Copy out the records from the line containing "This screenshot has height=479, width=973." through the line containing "tap(157, 522)", word for word, with both of those lines included. Leave the pictures out of your copy.

# START OF DATA PROVIDED

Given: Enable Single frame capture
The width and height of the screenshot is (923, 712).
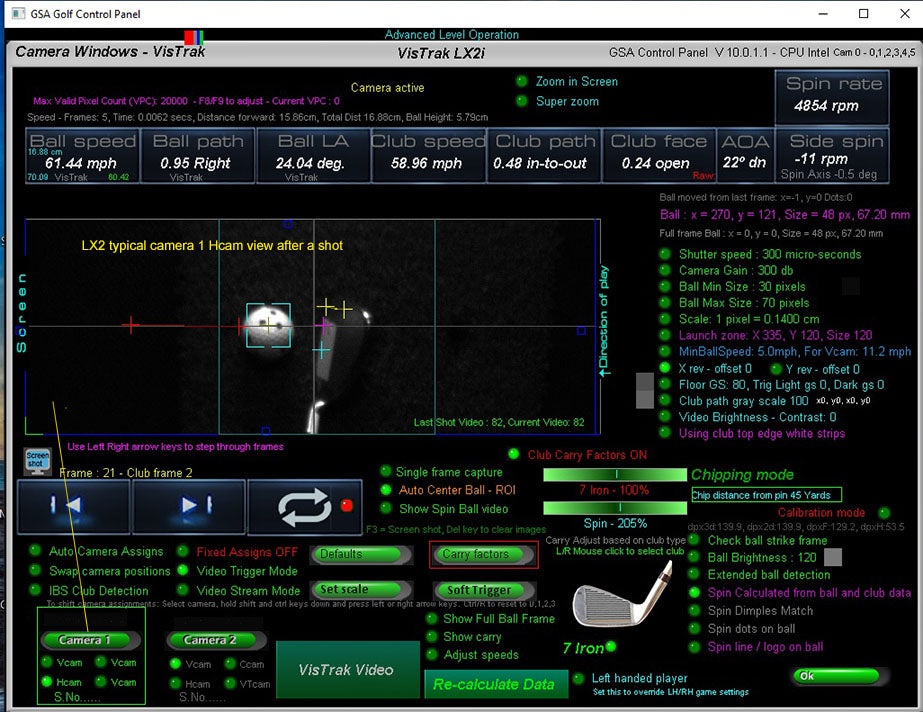Looking at the screenshot, I should click(386, 472).
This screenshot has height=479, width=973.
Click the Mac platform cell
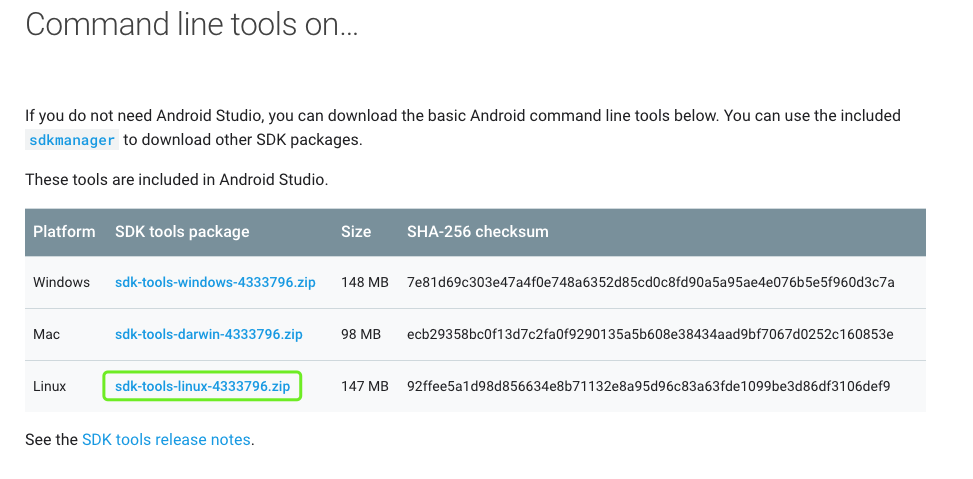click(x=48, y=334)
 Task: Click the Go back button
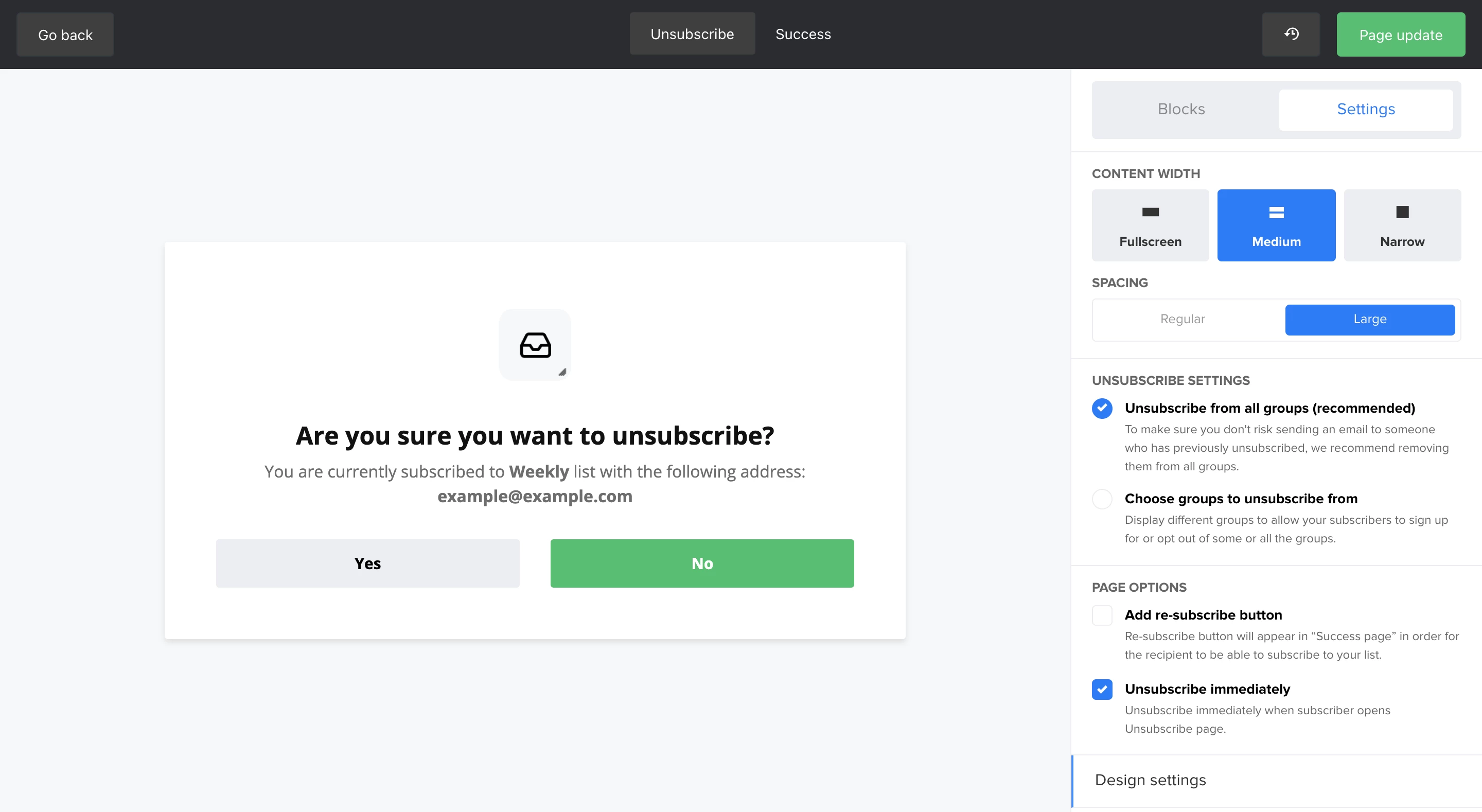tap(65, 35)
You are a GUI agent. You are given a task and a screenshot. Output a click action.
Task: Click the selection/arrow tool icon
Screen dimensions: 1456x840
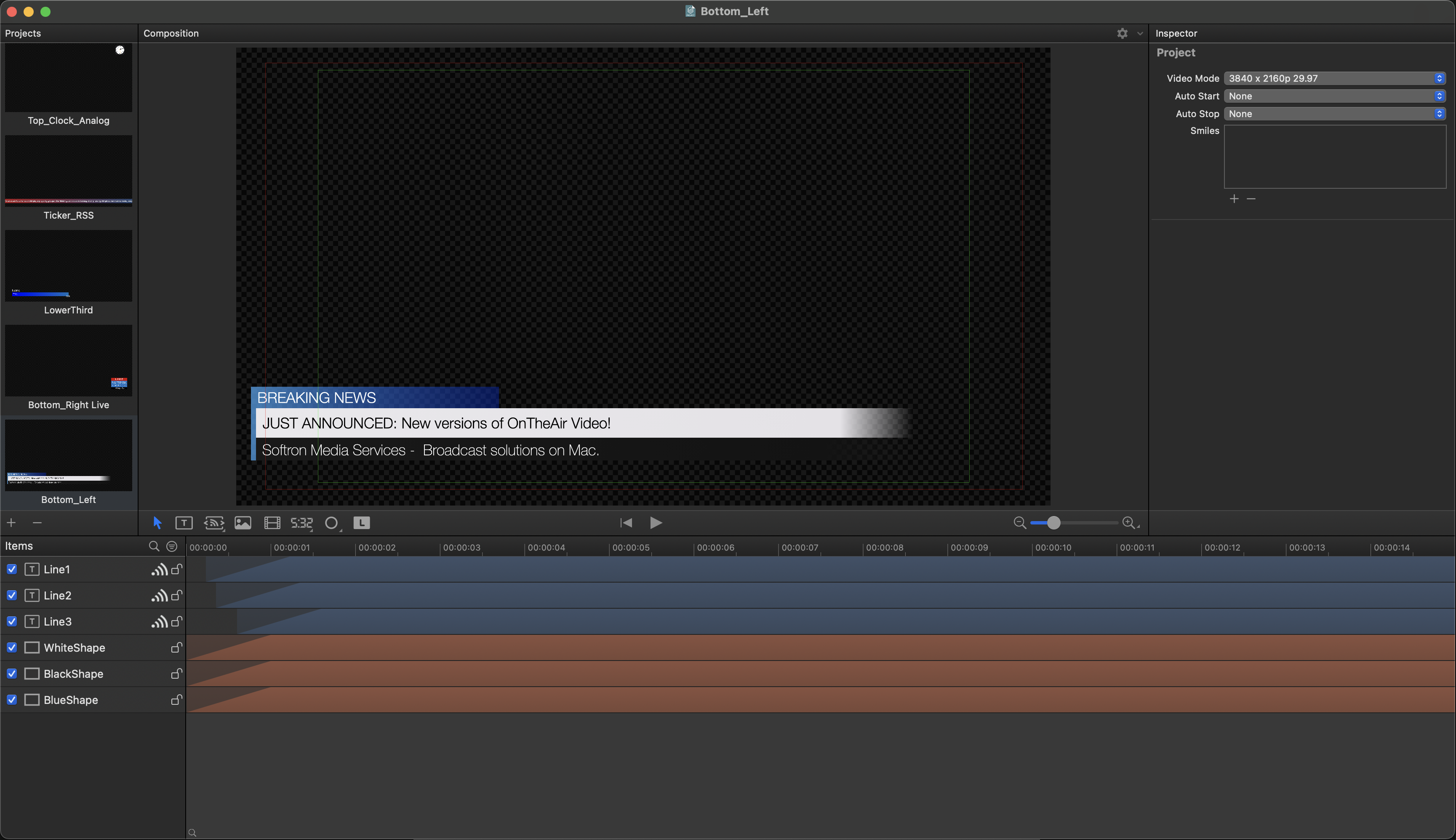tap(157, 522)
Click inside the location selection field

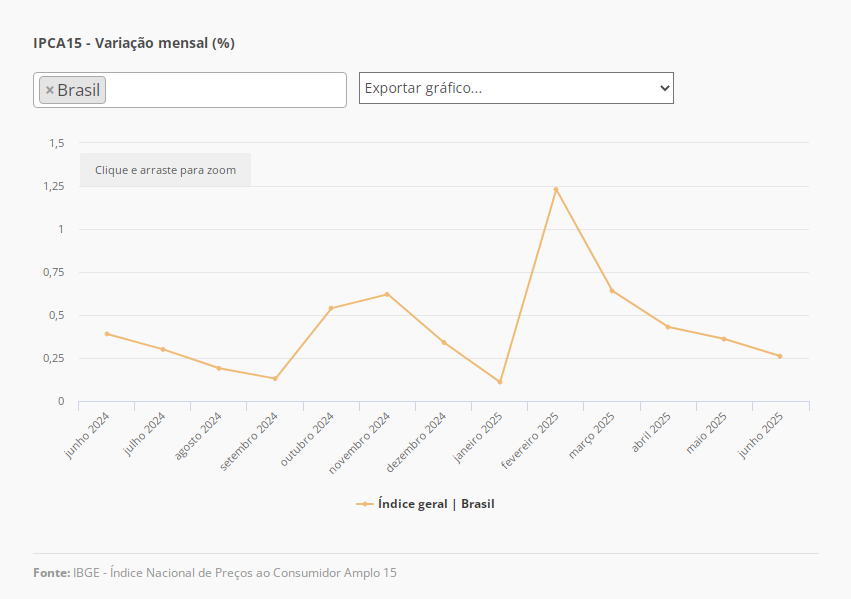pos(225,90)
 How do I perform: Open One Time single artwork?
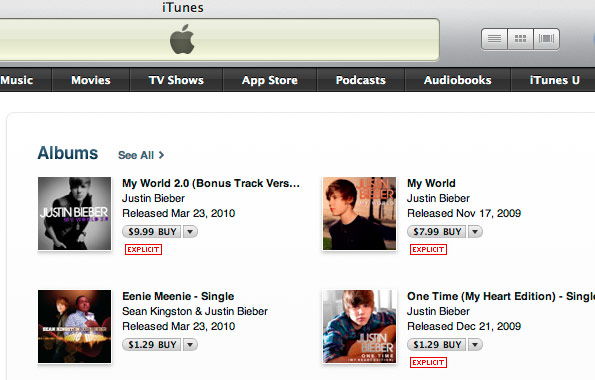pyautogui.click(x=359, y=326)
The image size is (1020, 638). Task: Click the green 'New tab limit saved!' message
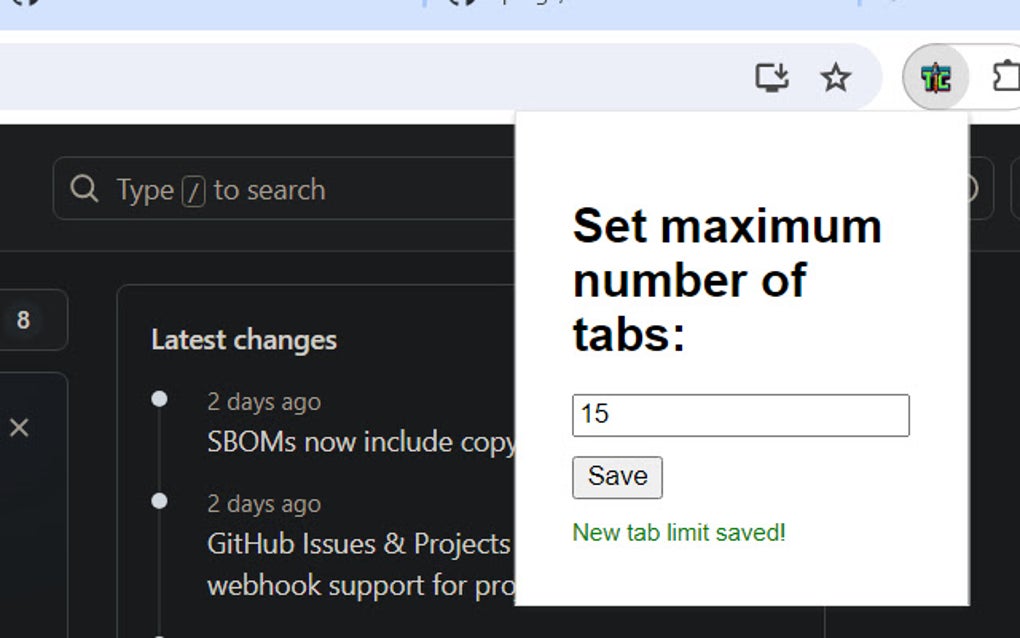pos(678,533)

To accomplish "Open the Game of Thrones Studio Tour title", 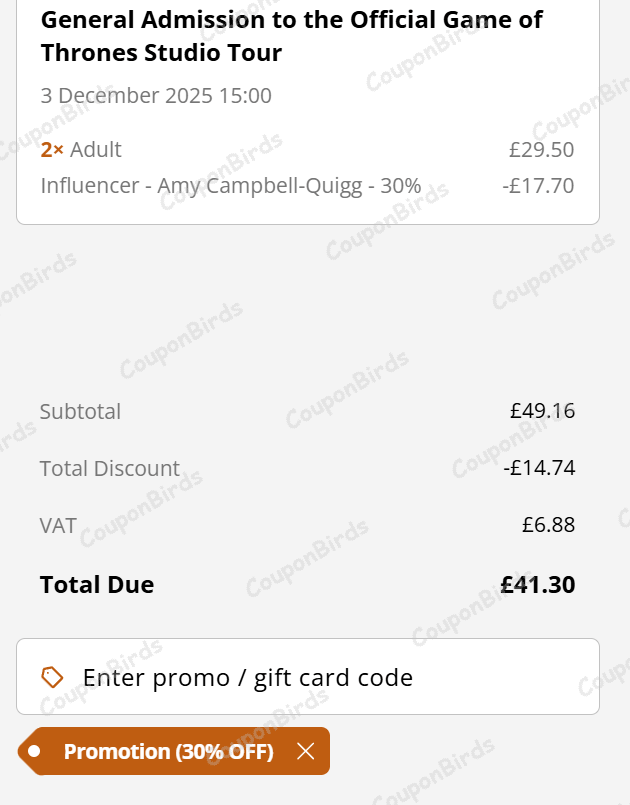I will (x=292, y=35).
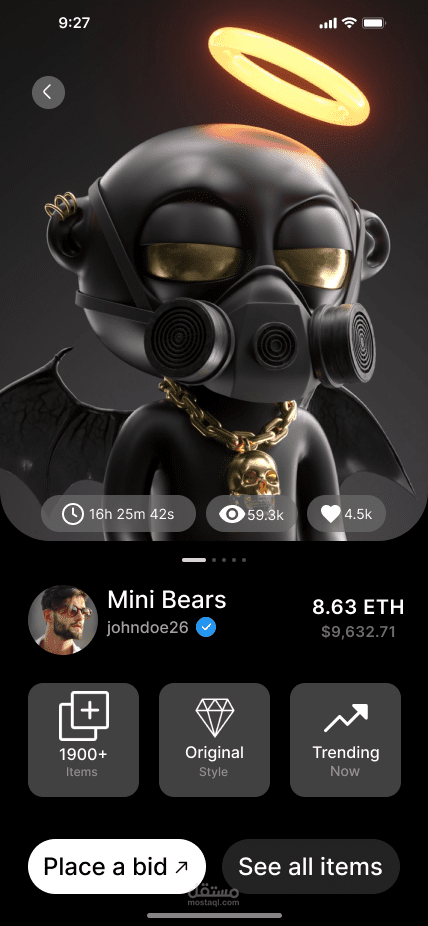
Task: Click the See all items button
Action: click(311, 866)
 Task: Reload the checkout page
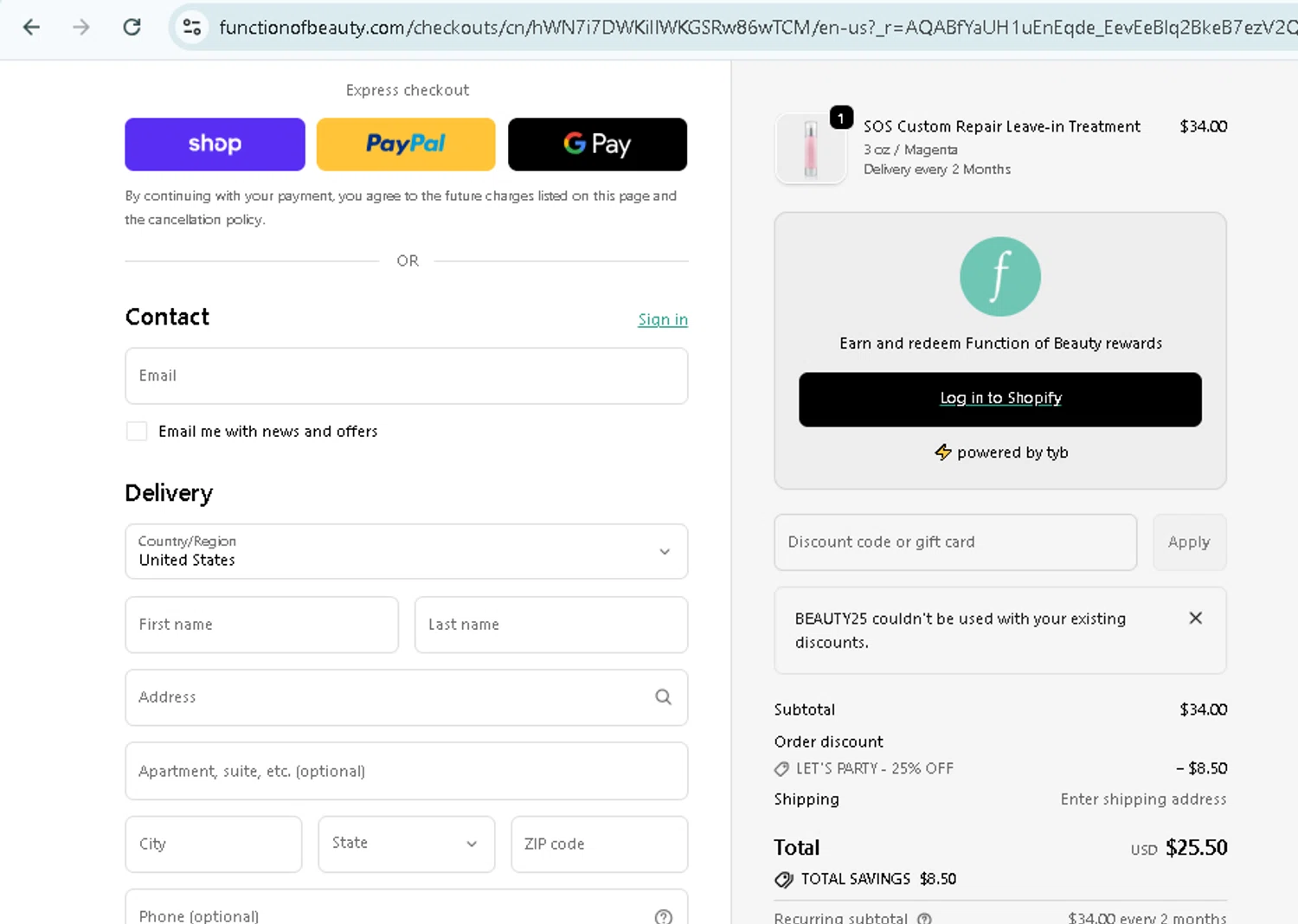(x=132, y=28)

# END OF DATA PROVIDED

--- WRITTEN RESPONSE ---
This screenshot has height=479, width=973.
Click the Mac platform cell
click(x=48, y=334)
 Task: Click the Go back button
tap(65, 35)
You are a GUI agent. You are given a task and a screenshot. Output a click action.
Task: Click the selection/arrow tool icon
Screen dimensions: 1456x840
tap(157, 522)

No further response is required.